━━━ TEKS BACAAN ━━━

Maraknya kasus malpraktik di dunia kesehatan belakangan ini menjadi suatu hal yang menakutkan dikalangan masyarakat, terutama masyarakat Indonesia. Mulai dari kesalahan diagnosis hingga prosedur medis yang keliru, banyak mengakibatkan kerugian seperti kecacatan bahkan sampai hilangnya nyawa seseorang. Ironisnya, hal ini juga terjadi di institusi yang seharusnya menjadi tempat terakhir seseorang bergantung untuk keselamatan dan kesembuhan.
Dilema Malpraktik: Saat Kepercayaan pada Tenaga Medis Dipertaruhkan
Mengutip dari jurnal Intelek dan Cendikiawan Nusantara, menurut data MKDKI, menunjukkan bahwa kasus malpraktik oleh dokter kandungan cukup tinggi. Sebagai contoh, kasus malpraktik yang sampai disidangkan ke Mahkamah Agung adalah tim dokter yang terdiri atas dr.Ayu, dr.Hendi Siagian, dan dr. Henry Simanjuntak di RS Dr. Kandau Manado  terhadap  korban,  Julia  Fransiska  Makatey.  Kasus lainnya, malpraktik oleh dr.Heryani Parewasi, Sp.OG. di RSUD Anutapura Palu terhadap korban, Nur Indah Restuwati dan masih banyak lagi lainnya. Pertanyaannya, apakah kita benar-benar aman di tangan tenaga kesehatan yang seharusnya menjadi garda terdepan dalam menjaga nyawa manusia?

━━━

Lanjutkan tulisan tentang maraknya kasus malpraktik di dunia kesehatan, mulai setelah kalimat terakhir yang tercantum.

━━━ DATA YANG DITAMPILKAN ━━━

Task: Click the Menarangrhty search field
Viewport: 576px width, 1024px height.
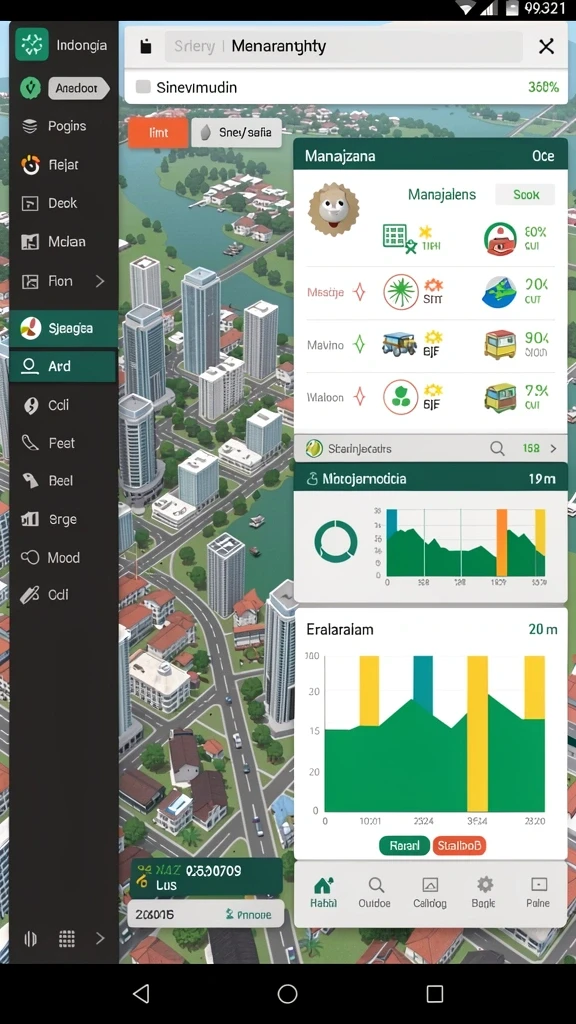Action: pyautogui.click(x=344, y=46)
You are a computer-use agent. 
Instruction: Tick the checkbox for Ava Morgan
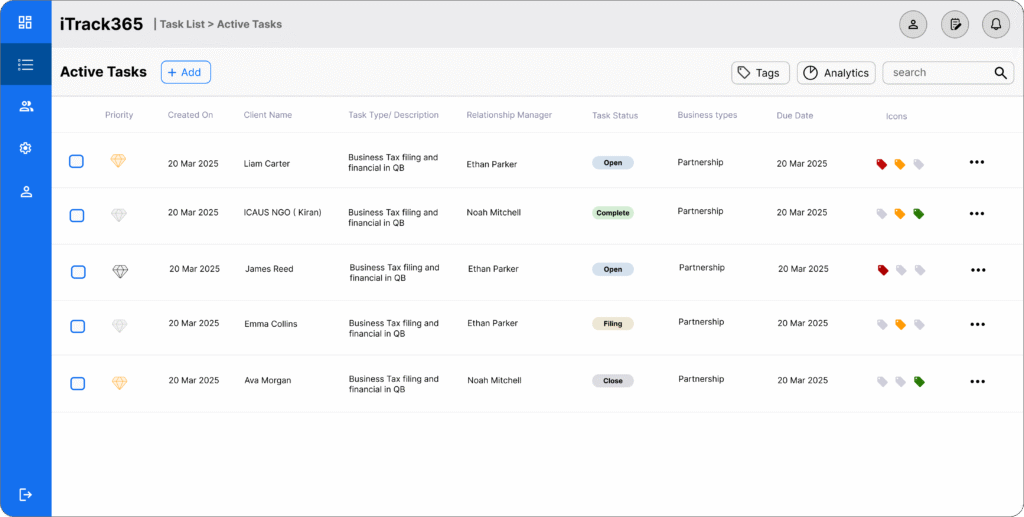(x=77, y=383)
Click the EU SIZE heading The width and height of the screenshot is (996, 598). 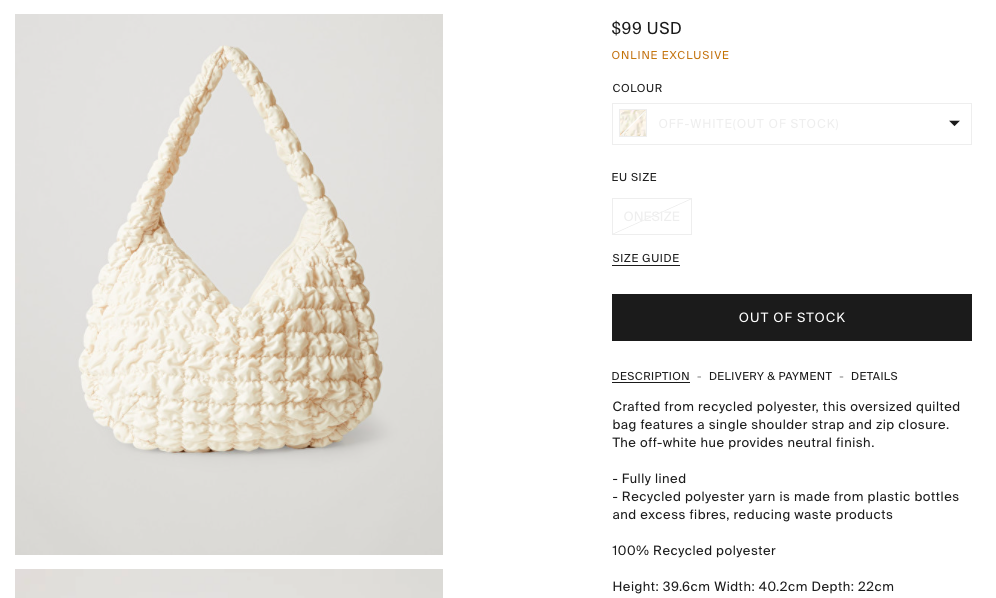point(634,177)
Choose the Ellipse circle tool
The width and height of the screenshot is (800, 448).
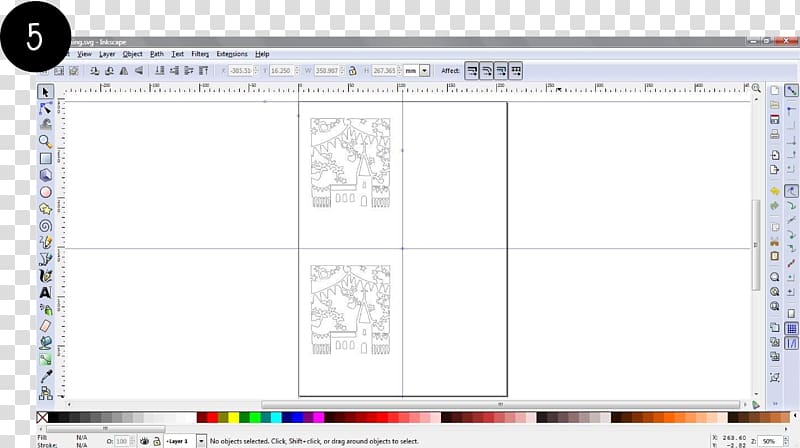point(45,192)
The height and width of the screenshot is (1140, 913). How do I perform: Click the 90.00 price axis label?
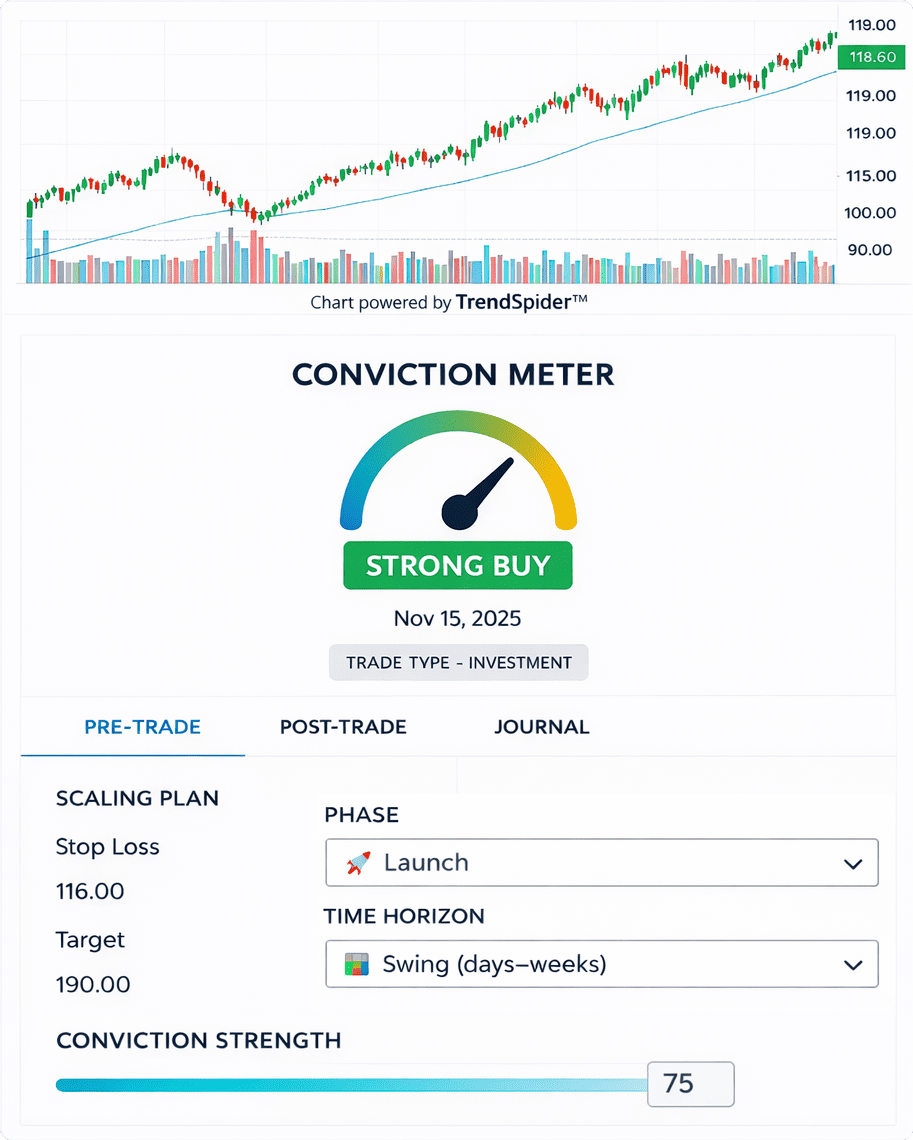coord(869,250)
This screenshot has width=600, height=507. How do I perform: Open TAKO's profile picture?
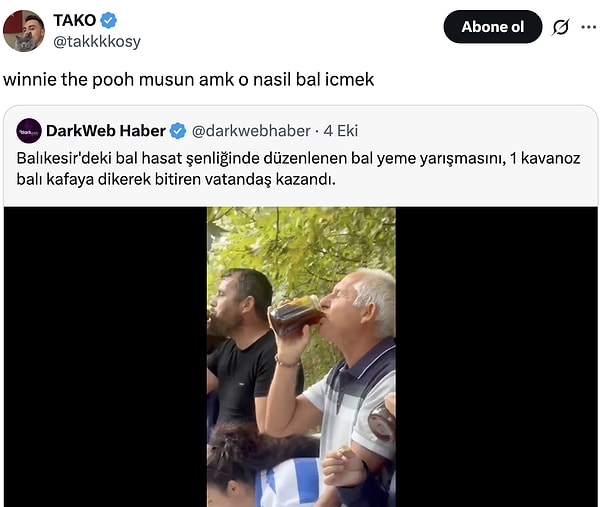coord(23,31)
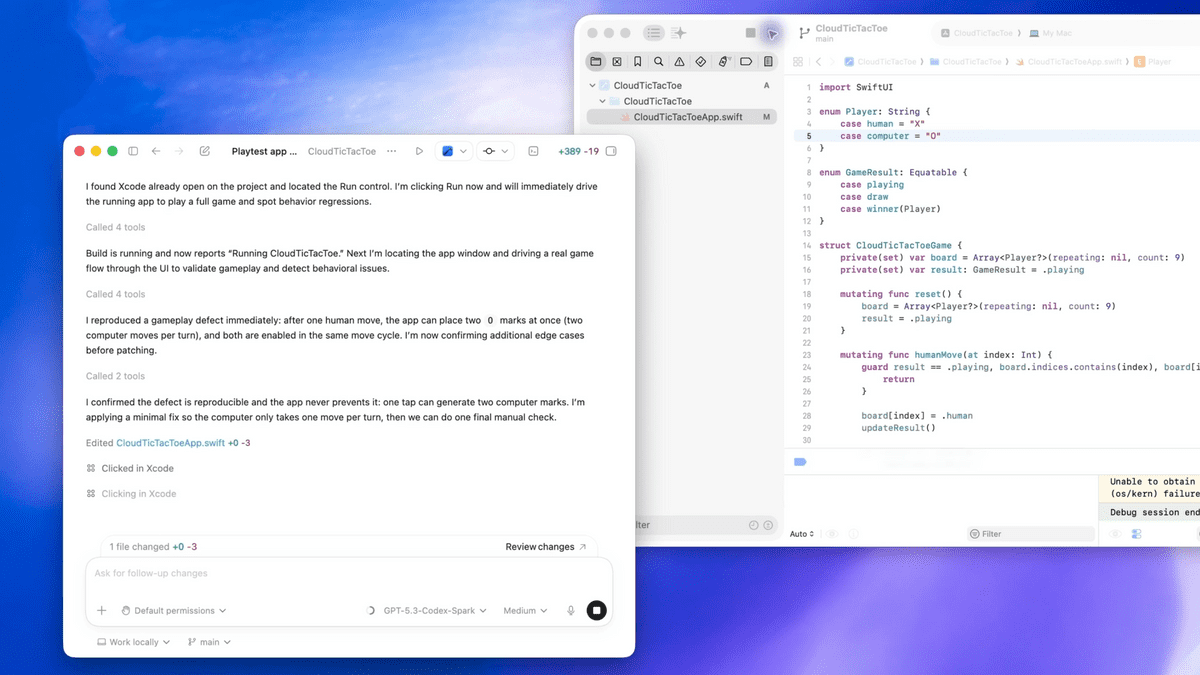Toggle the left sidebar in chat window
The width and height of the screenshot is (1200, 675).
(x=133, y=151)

━━━

• _JAWABAN SOAL_:
Di balik gemerlapnya prestasi dunia kesehatan dan inovasi teknologi kesehatan, muncul pertanyaan besar: kenapa malpraktik terus terjadi? Apakah murni dari kesalahan individu? Saat masyarakat kehilangan kepercayaan pada profesi yang dulu dianggap mulia, penting untuk mengupas lebih dalam akar permasalahan ini. Bagaimana cara menangani hal ini dan apakah ada mekanisme yang cukup kuat untuk mencegah kejadian serupa terulang kembali?
Apa Itu Malpraktik Medis ?
Malpraktik medis adalah tindakan kelalaian yang dilakukan oleh tenaga kesehatan, seperti dokter, perawat, atau ahli bedah, yang tidak sesuai dengan standar profesi dan prosedur operasional. Di dalam dunia dunia kesehatan, kasus malpraktik terjadi dengan sangat beragam, seperti kesalahan diagnosis, prosedur bedah yang salah, pemberian obat yang tidak sesuai, atau pengabaian standar operasional. Ketidaktepatan tindakan medis sering kali dianggap sebagai kesalahan personal, dan kadang dianggap penuh kesalah dari tenaga medis tersebut meskipun aslinya seorang tenaga medis sudah menerapkan sesuai SOP yang ada.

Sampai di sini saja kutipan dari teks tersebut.